亡国の聖女は氷帝に溺愛される
「──どうやら貴女も聖女みたいだね」

「──ええ、そうよ。わたくしはイージス神聖王国の聖女」

「──ふうん。レイチェルなんて名前、聞いたこともなければ、神殿で見たこともないけど?」

 黒い槍と光の剣が交わり、幾度も金属音が響き渡る。

 少女──レイチェルはルーチェからノエルへと標的を変えたのか──或いは変えざるを得なかったのか、ふたりは激しい戦闘を繰り広げている。

「聖女はわたくしよ!」

 月明かりの下、土埃を舞い上げながら、レイチェルが槍を振り下ろす。

 ノエルはレイチェルの攻撃を軽く受け止め、受け流し、弾き返した。

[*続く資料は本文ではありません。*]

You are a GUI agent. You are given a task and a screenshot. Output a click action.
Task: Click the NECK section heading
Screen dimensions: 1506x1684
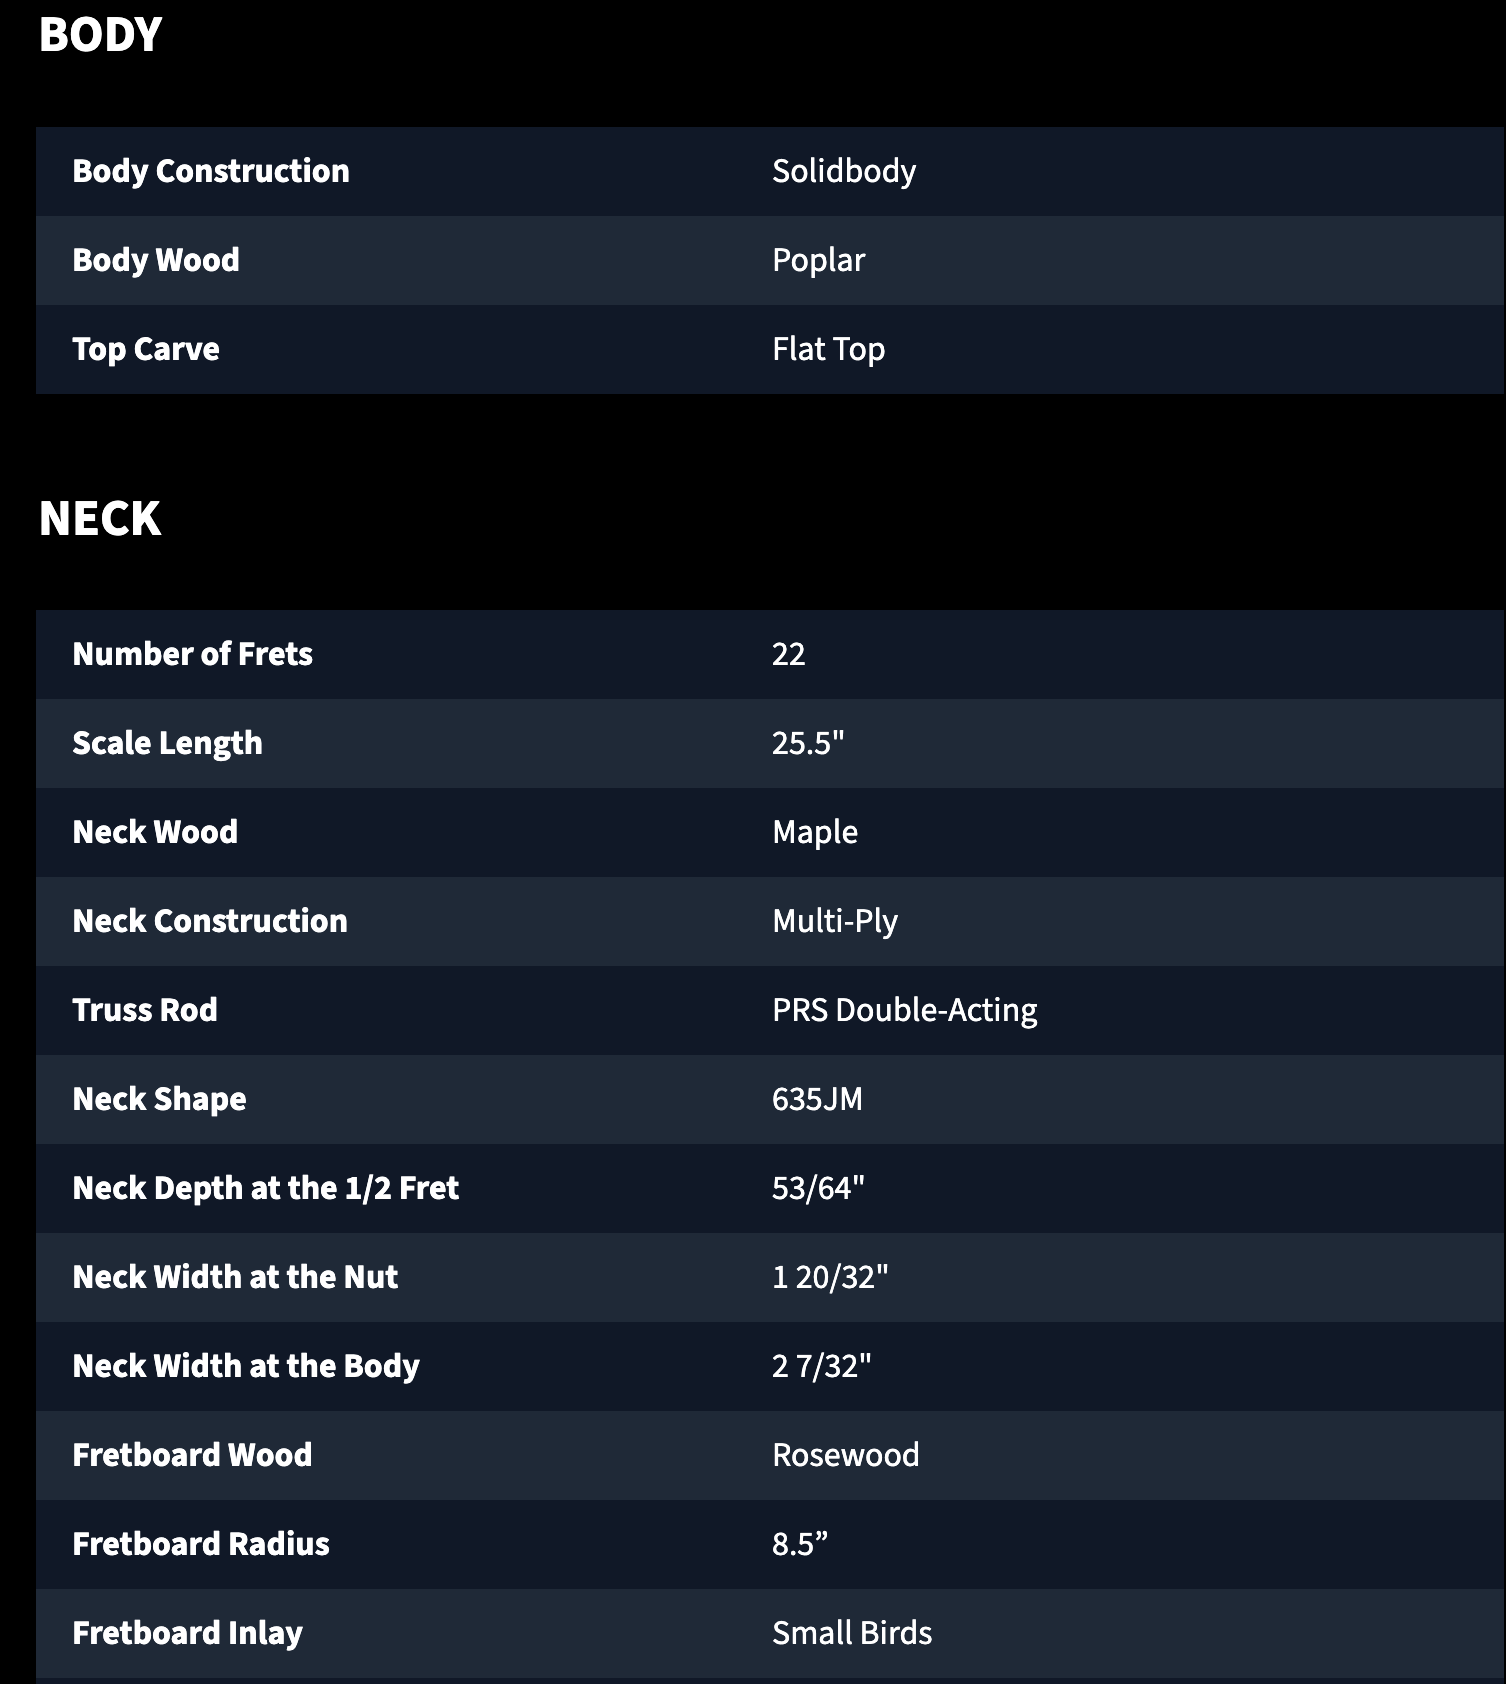[x=100, y=519]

そして体勢を崩したレイチェルの首元に剣を突きつけると、殺気を含んだ視線で睨みつけた。

「これ以上僕を怒らせたら、殺すよ」

「それはわたくしの──」

「イージス神聖王国の聖女はあんたなんかじゃない。聖王様と運命で結ばれている、ルーチェだけだ」

 恐ろしく冷たい声音だ。ノエルがそんな風に話すのを、ルーチェは初めて目にする。

 静かながら、明らかに怒気の滲んだ顔つきに、レイチェルは怯えていたように見えた。

 だが彼女は高らかに笑い出した。